**Exercise brief**
Each line from the one that holds "Instruction: Open the Firefox downloads panel" to the end of the records is to be retyped exactly. Pictures are not part of the copy.

**Given records**
__________

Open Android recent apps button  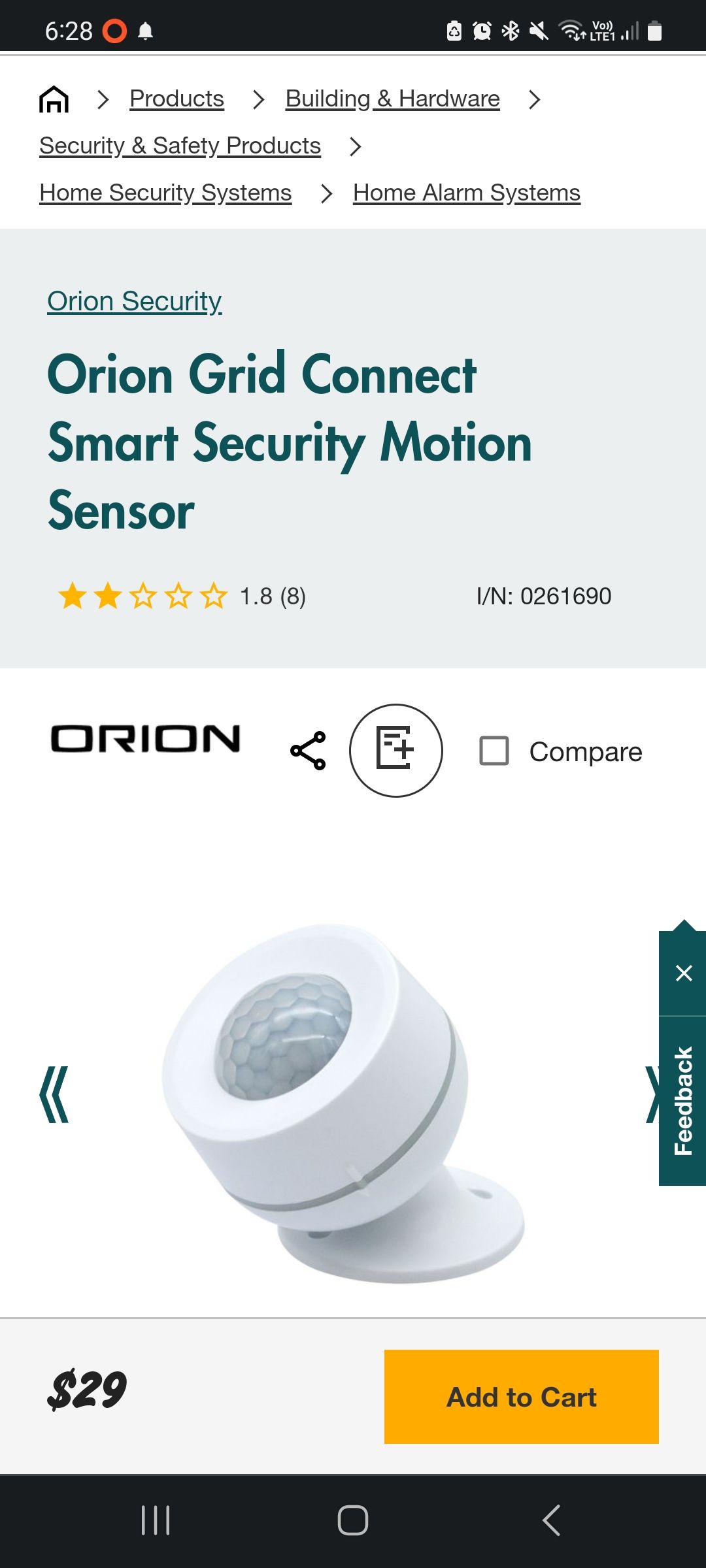(156, 1520)
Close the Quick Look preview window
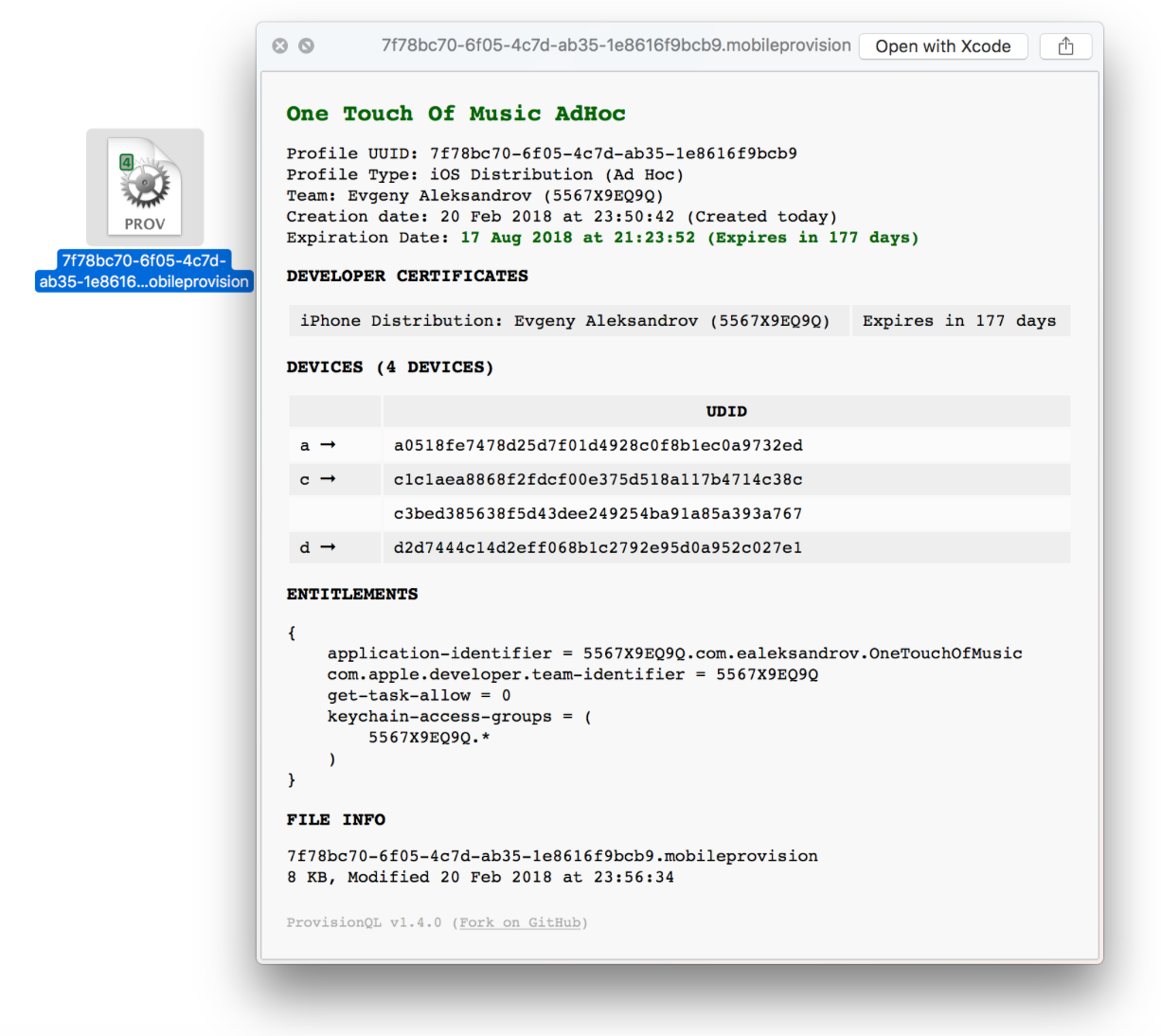The image size is (1161, 1036). [279, 45]
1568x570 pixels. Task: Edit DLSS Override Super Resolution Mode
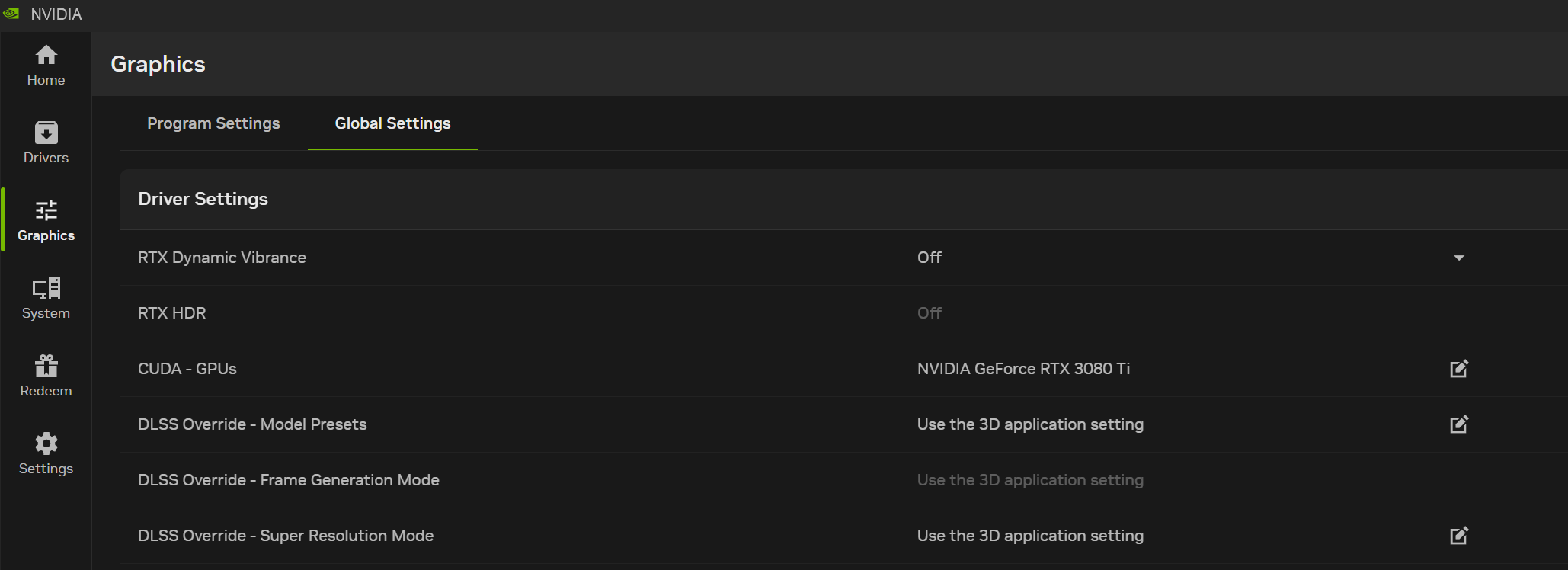pyautogui.click(x=1458, y=536)
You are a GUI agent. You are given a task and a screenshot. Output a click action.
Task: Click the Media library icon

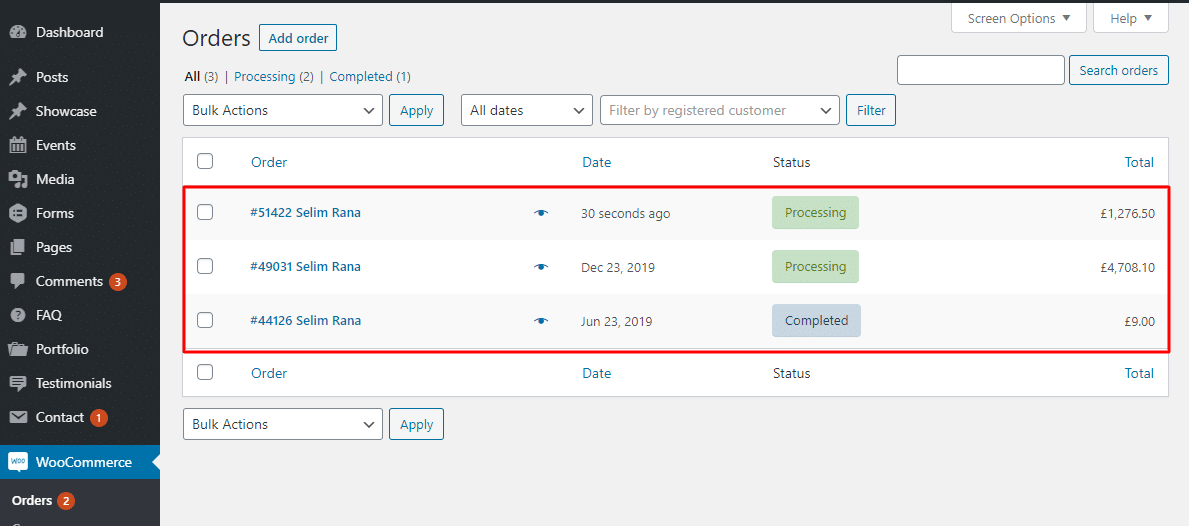point(17,179)
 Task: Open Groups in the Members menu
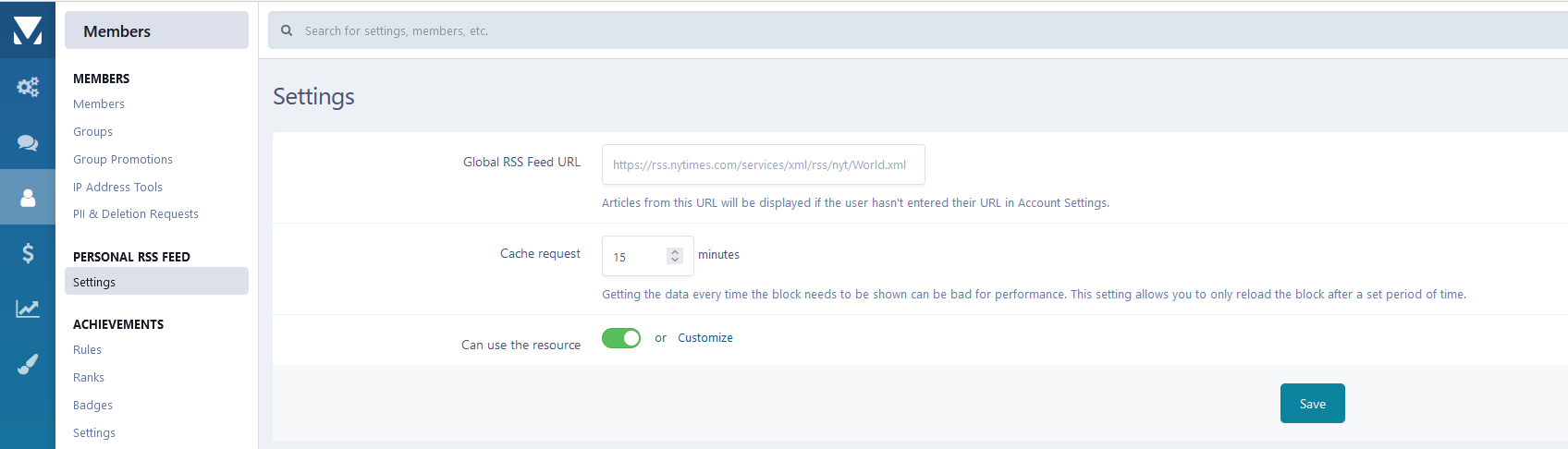(92, 132)
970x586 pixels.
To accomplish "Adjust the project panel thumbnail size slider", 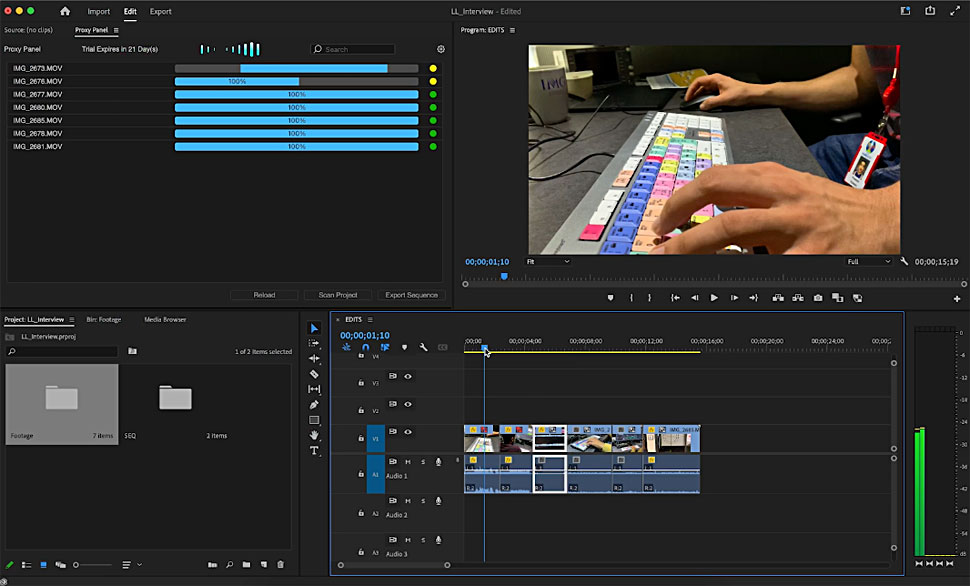I will point(78,565).
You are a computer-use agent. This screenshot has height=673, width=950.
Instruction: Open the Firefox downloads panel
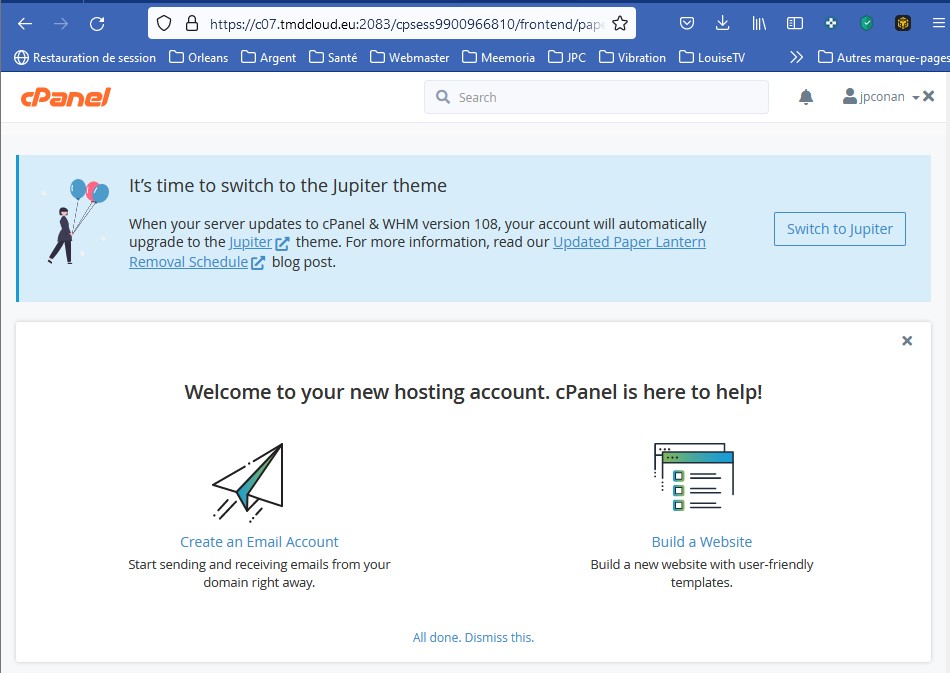[723, 23]
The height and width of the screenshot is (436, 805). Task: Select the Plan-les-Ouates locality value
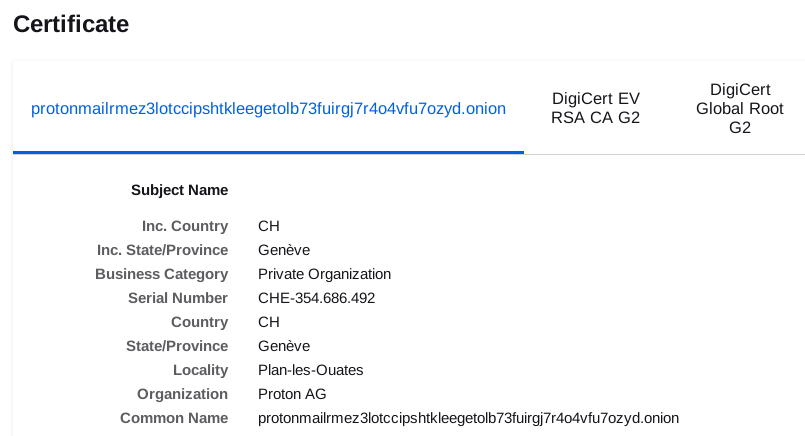310,370
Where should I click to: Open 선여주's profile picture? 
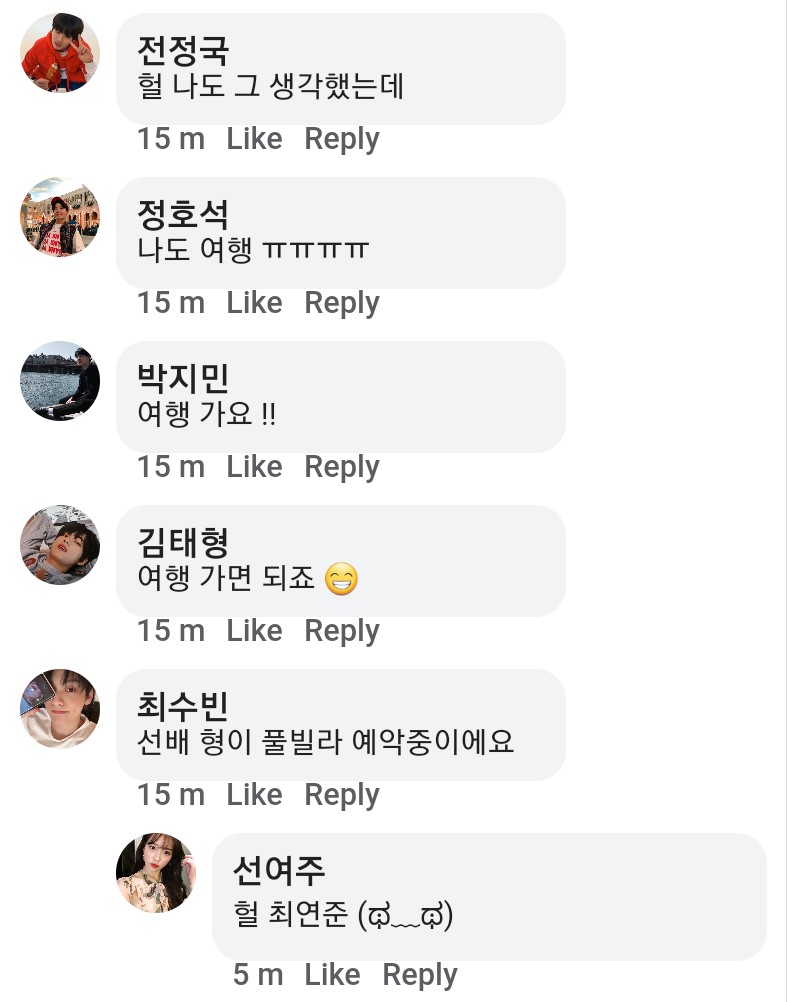click(156, 873)
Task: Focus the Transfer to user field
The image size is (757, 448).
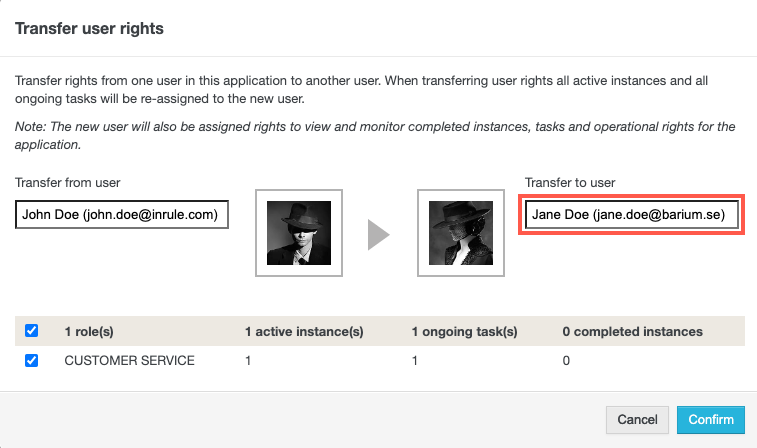Action: tap(631, 215)
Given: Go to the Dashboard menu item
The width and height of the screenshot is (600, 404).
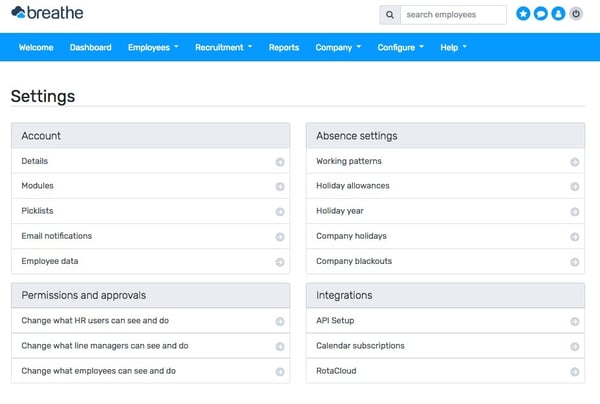Looking at the screenshot, I should click(x=90, y=47).
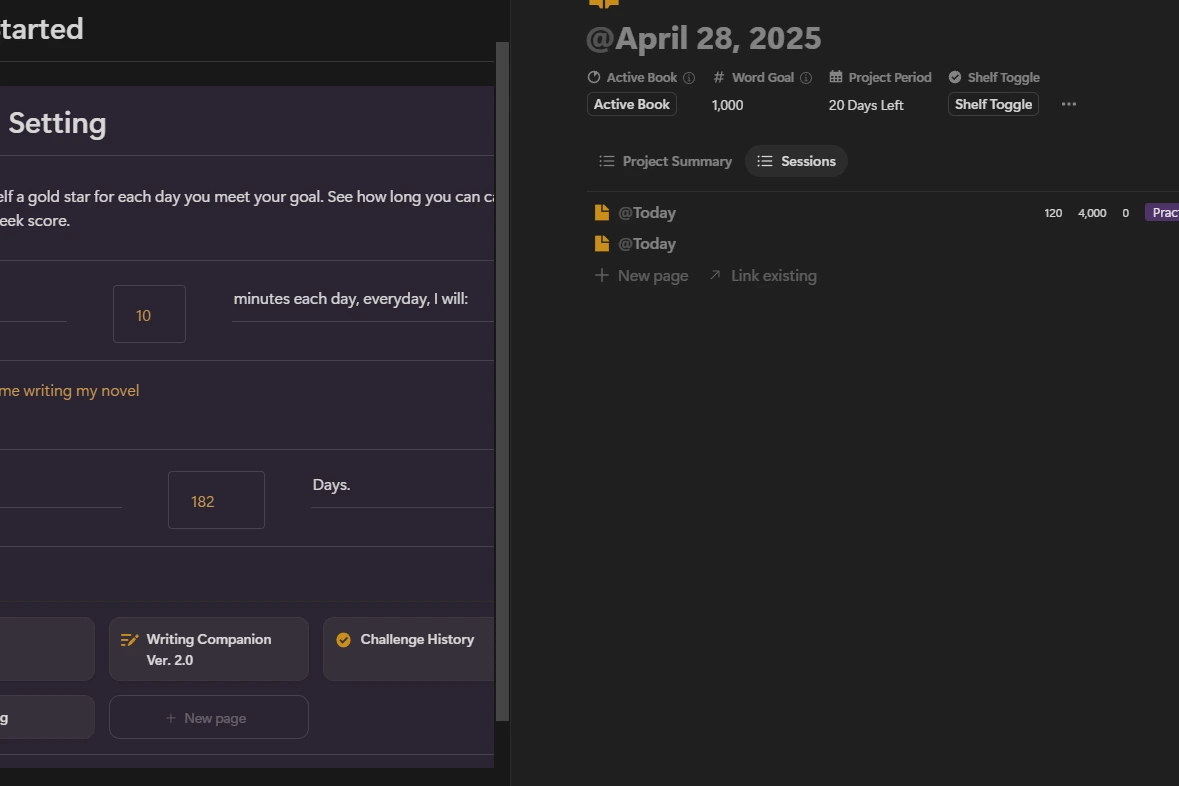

__________

**Solution to the problem**
Instruction: Open the Firefox downloads panel
[723, 23]
The height and width of the screenshot is (436, 805). Task: Select the Plan-les-Ouates locality value
310,370
Where should I click to: Open 선여주's profile picture? 
click(156, 873)
Task: Focus the Transfer to user field
The image size is (757, 448).
Action: tap(631, 215)
Given: Go to the Dashboard menu item
The width and height of the screenshot is (600, 404).
Looking at the screenshot, I should click(x=90, y=47).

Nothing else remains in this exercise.